- Texte visé : Proposition de loi visant à permettre aux maires de loger les habitants en mobilisant les logements vacants, n° 2303
- Stade de lecture : 1ère lecture (1ère assemblée saisie)
- Examiné par : Commission des affaires économiques
- Code concerné : Code de la construction et de l'habitation
Après l’alinéa 4, insérer les quatre alinéas suivants :
« 3° L’article L. 642‑1 du code de la construction et de l’habitation est ainsi modifié :
« a) Au premier alinéa, le mot : « douze » est remplacé par le mot : « six » ;
« b) Après le premier alinéa, il est inséré l’alinéa suivant :
« La réquisition pour les locaux vacants de plus de six mois et moins de douze mois ne donne pas lieu à la rétribution prévue aux articles L. 641‑8, L. 641‑9 et L. 642‑16. »
Par cet amendement, les députés LFI souhaitent réduire de 12 à 6 mois le seuil à partir duquel les locaux appartenant à une personne morale peuvent être réquisitionnés.

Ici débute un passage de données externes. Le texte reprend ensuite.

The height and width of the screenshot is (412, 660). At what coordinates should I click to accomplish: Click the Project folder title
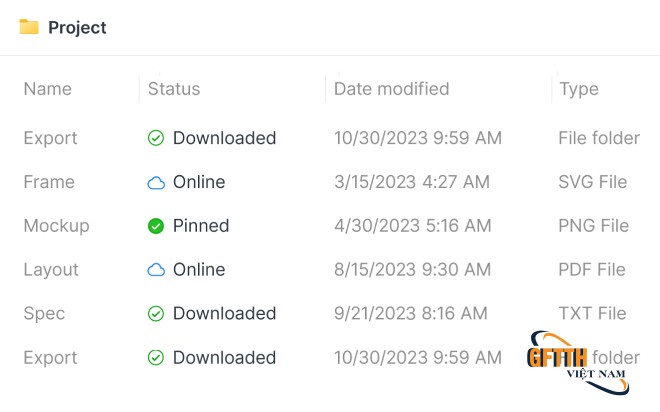pyautogui.click(x=77, y=28)
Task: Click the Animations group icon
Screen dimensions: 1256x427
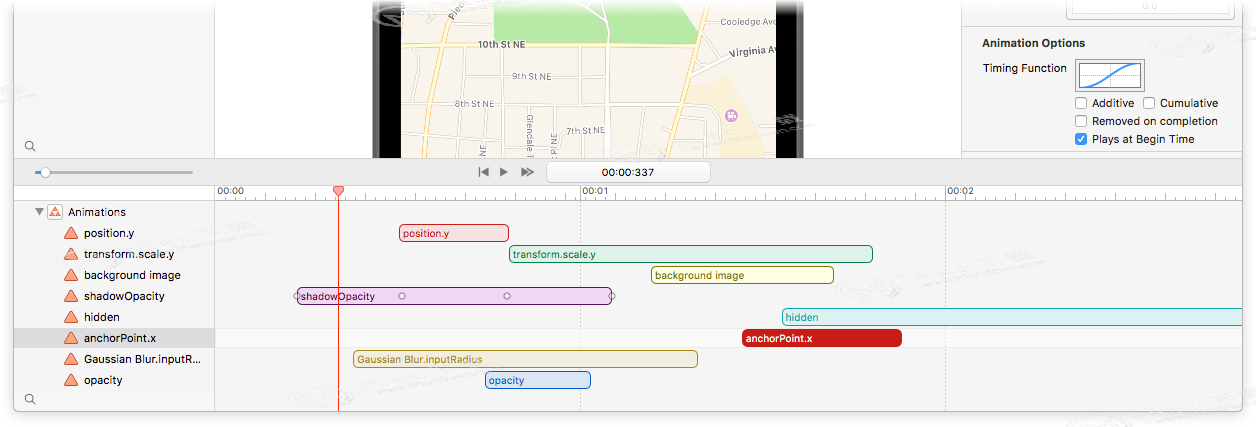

La Fondation pour le Logement des Défavorisés (FLD) estime que le nombre de personnes sans-abri avait doublé en 10 ans pour atteindre 350 000 personnes cette année. Ce sont également 912 personnes qui sont mortes de la rue en 2024. 15 millions de personnes sont en situation de mal-logement ou de fragilité par rapport au logement.
La Fédération des acteurs de la solidarité (FAS) comptabilise quant à elle 7 592 demandes d'hébergement au 115 non pourvues sur la nuit du 6 octobre 2025, dont 2 463 enfants.
En parallèle, d’après l’INSEE en 2025, il y avait en France 2,9 millions de logements vacants, soit près de 1 sur 10. C’est 1 million de plus en 15 ans. Enfin, selon le LOVAC et l’Observatoire des territoires, en 2025, 1 349 505 logements du parc privé étaient vacants depuis deux ans ou plus. On estime également que 4,4 millions de mètres carrés de bureaux sont vides et inutilisés.
Dans ce contexte, l'urgence sociale ne peut souffrir d'une temporisation excessive avant la mobilisation des logements vacants.
Si la réquisition des logements vacants est prévue par la loi, les gouvernements successifs ont pour la plupart refusé de l’utiliser, laissant se dégrader la crise du logement. C’est pourtant un outil nécessaire que nous devrions pouvoir utiliser dès maintenant comme une solution d'urgence pour reloger rapidement les personnes sans abri.
Même s'il était utilisé, le délai actuel de douze mois constitue un obstacle à l'efficacité du dispositif. Il permet aux personnes morales de laisser des logements vides pendant près d'un an sans risque de réquisition, alors même que des familles entières dorment dehors.
Un délai de six mois est pourtant suffisant pour permettre la réalisation de travaux éventuels ou la recherche d'un locataire.
La réduction du délai de vacance permettrait d'élargir significativement le nombre de logements mobilisables. Cette mesure s'inscrit dans la logique de renforcement du droit de réquisition portée par cette proposition de loi. Elle envoie un signal fort : dans une République sociale, la vacance spéculative ne peut être tolérée quand des milliers de personnes vivent à la rue et y meurent.
Cet amendement vise donc à aller encore plus loin que cette proposition de loi : Nous souhaitons réduire de moitié le seuil à partir duquel les locaux appartenant à une personne morale peuvent être réquisitionnés.
L'indemnisation n'a été neutralisée dans cet amendement qu'à des fins de recevabilité des règles budgétaires de l’Assemblée nationale. Le groupe LFI ne souhaite pas remettre en cause l'indemnisation des propriétaires dont les logements seraient réquisitionnés. Dans le cas de l'adoption de cet amendement, nous appelons le gouvernement à l'amender en séance pour rétablir l'indemnisation et lever cette neutralisation.